We’ve become enthusiasts for the Evernote Food app that stores recipes on our Android devices. (Also available for iOS devices.) It works great and is easy to read at the cookbench on either the phone or tablet.
It’s not hard to set up. In the first place you enter the recipes as notes in the free Evernote program on your computer or mobile device. Tag them as ‘recipe’. Evernote Food sees them on Evernote, grabs them and reformats them.
It’s quick and easy to add recipes to Evernote in the first place. Text and photos can be cut from a web browser and pasted directly into Evernote. Or you can enter your own text into Evernote. Or, from within the Evernote app, you can use your phone’s camera to copy a recipe from a printed page.

First page of the fried green tomatoes recipe, opened up. The text is quite large and easy to read at the kitchen bench.
Recipes look best in Evernote Food if they are illustrated. If you don’t have a suitable pic for a recipe you’ve entered into Evernote, photograph your own cooking or filch a photo from the web (Google Images is the best source). Paste it into the Evernote entry. (One nice thing about Evernote is that photos can be pasted in directly and don’t need to be saved onto your hard drive first and then imported.)
Liz is gradually transferring her thick sheaf of newspaper and magazine recipe clippings to Evernote Food.

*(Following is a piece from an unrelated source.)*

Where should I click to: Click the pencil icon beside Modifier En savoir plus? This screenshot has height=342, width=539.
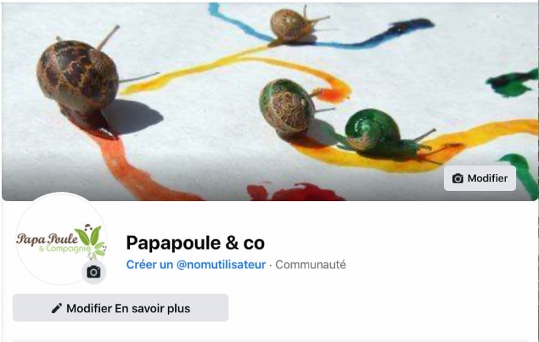(57, 308)
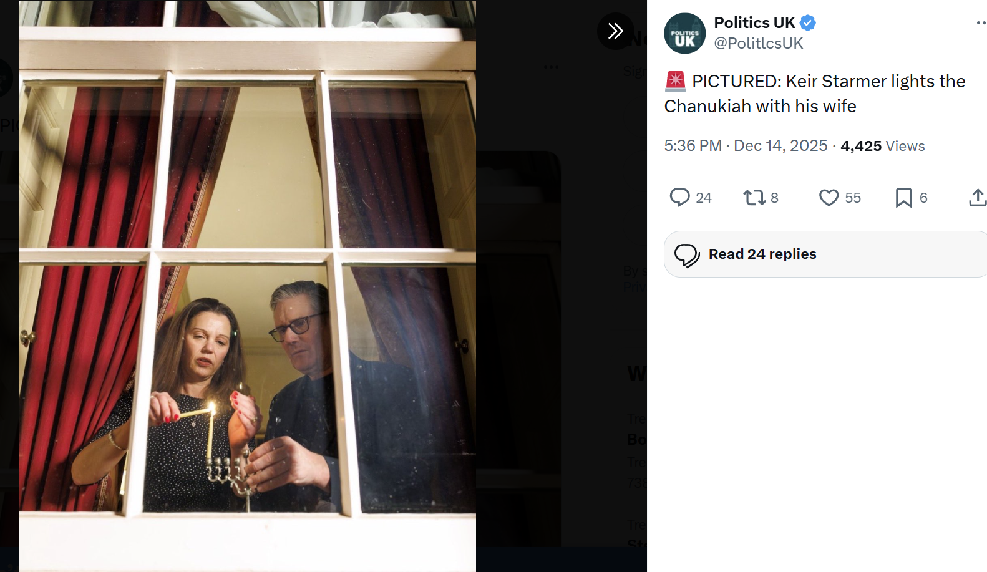Repost the tweet using retweet icon

tap(754, 198)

Serious foodies use Evernote on their smartphones to photograph dishes in restaurants, then add their own notes. These can also end up in Evernote Food.
Other features in Evernote food, which we haven’t done much with yet, include searching for recipes and looking up restaurants. Yes, they include some of our local eateries: Medici, Ingredient, Siam Kitchen and Village Cafe. The entries include photos and a Google location map. Restaurants in other towns and cities can also be checked out.
I’ve previously written about Evernote here. It’s still one of the greatest free software bargains around. Evernote Food is a worthy free companion.